“DIABLITA” é provocação feita com controle e isso é o que torna a faixa tão divertida. Nesta nova versão de DIABLO, Mallone se joga de vez no funk eletrônico ao lado de Tempestade, entregando um som mais quente, mais ousado e muito mais confiante do que a versão original.
A produção equilibra perfeitamente o groove do funk com uma estética eletrônica, criando uma base hipnótica que sustenta a letra cheia de jogo. Mallone canta poder, desejo e contradição com naturalidade: a personagem sabe exatamente onde está pisando, mesmo que finge perder o controle. Já Tempestade entra como a voz do comando, aumentando a tensão do “obedece” e transformando em um momento da qual você consegue visualizar o sexual.
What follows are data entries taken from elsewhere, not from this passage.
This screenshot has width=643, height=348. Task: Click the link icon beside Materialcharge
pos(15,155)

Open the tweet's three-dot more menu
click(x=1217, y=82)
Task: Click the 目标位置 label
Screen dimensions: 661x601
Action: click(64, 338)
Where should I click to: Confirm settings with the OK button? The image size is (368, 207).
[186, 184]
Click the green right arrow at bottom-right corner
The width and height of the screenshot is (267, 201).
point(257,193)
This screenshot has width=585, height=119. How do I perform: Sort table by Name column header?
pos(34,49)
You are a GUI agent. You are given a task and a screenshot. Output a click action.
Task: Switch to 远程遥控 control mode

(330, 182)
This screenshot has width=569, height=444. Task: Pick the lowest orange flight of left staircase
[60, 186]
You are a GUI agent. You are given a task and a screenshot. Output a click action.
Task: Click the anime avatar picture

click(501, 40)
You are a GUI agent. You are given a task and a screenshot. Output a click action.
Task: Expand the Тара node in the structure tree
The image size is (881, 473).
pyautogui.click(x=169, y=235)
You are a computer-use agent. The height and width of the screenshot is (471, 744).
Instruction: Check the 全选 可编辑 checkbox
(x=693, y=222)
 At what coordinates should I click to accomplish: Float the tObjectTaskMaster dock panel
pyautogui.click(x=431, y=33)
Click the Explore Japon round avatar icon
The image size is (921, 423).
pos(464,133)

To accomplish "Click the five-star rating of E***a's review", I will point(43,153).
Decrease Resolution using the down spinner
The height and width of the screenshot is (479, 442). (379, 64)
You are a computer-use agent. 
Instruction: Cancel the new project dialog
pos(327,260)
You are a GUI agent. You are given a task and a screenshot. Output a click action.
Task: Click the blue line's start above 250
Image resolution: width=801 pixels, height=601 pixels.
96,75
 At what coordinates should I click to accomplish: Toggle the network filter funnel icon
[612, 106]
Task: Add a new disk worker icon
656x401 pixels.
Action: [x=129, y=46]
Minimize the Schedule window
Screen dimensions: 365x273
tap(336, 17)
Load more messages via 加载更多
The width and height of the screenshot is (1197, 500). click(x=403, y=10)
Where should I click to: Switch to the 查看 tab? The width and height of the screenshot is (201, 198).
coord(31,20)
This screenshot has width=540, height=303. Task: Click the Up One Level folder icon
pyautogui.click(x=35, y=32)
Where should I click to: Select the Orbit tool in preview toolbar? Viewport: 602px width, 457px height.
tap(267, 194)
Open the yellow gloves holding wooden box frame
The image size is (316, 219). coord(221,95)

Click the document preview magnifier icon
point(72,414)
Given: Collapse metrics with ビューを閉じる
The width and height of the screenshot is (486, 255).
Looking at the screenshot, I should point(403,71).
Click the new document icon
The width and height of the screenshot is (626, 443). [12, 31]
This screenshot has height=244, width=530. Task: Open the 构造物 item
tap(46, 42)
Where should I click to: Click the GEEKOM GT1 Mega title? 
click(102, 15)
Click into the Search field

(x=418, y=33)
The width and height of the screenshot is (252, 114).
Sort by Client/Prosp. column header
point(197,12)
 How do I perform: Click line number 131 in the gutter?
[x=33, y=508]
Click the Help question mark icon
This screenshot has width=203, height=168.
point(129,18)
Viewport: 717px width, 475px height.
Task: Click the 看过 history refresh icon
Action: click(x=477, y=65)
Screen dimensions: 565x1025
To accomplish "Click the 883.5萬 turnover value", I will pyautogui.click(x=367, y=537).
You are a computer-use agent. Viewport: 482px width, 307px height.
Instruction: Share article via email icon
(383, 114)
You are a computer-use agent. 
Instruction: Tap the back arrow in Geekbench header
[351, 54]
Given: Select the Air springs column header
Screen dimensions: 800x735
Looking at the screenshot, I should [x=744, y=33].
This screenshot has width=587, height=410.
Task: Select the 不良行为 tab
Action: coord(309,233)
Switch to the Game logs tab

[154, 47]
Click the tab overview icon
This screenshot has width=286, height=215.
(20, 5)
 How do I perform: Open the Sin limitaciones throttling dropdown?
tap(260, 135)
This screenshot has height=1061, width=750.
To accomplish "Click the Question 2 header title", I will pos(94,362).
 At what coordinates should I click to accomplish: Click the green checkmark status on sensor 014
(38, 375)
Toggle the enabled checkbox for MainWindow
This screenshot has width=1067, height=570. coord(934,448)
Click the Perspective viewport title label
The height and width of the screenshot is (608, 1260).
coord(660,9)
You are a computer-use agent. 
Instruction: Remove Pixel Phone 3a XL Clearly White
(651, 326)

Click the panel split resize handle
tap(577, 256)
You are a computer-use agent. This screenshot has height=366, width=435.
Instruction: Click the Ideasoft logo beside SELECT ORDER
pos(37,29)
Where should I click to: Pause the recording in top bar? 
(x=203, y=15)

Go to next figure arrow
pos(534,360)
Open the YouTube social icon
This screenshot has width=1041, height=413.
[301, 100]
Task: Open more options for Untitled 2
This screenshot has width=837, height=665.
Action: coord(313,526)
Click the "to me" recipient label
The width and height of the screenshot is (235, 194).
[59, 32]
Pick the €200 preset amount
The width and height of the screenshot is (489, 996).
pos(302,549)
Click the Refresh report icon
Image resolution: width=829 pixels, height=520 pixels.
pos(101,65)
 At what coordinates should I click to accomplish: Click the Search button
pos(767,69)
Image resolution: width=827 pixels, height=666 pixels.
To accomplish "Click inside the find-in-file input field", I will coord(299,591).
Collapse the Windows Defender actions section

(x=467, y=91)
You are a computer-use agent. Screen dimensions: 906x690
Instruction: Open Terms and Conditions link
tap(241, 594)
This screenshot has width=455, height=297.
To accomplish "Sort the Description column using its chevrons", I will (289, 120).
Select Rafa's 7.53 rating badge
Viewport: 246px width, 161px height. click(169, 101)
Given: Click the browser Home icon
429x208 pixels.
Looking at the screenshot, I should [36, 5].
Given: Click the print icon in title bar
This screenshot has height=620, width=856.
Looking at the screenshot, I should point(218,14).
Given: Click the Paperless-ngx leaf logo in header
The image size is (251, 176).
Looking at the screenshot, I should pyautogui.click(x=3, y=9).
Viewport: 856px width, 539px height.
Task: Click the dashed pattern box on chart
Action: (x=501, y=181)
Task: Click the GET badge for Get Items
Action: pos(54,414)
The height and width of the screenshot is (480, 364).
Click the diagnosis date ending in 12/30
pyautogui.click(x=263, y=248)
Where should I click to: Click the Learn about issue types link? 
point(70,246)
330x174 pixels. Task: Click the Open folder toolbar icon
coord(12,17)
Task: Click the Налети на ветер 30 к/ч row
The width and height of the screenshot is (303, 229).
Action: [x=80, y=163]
A letra brinca com dualidades clássicas do funk: luxo e preço, controle e entrega, santidade e devassidão. Mas o faz com uma consciência clara de narrativa. Não é submissão e sim um escolha. Isso coloca “DIABLITA” num lugar interessante dentro da evolução do gênero, dialogando com a tradição popular do funk carioca que ganhou projeção massiva nos anos recentes.
No fim, “DIABLITA” funciona porque sabe exatamente o que quer ser. É um funk eletrônico que respeita o gênero, traz um novo toque sua estética e entrega atitude.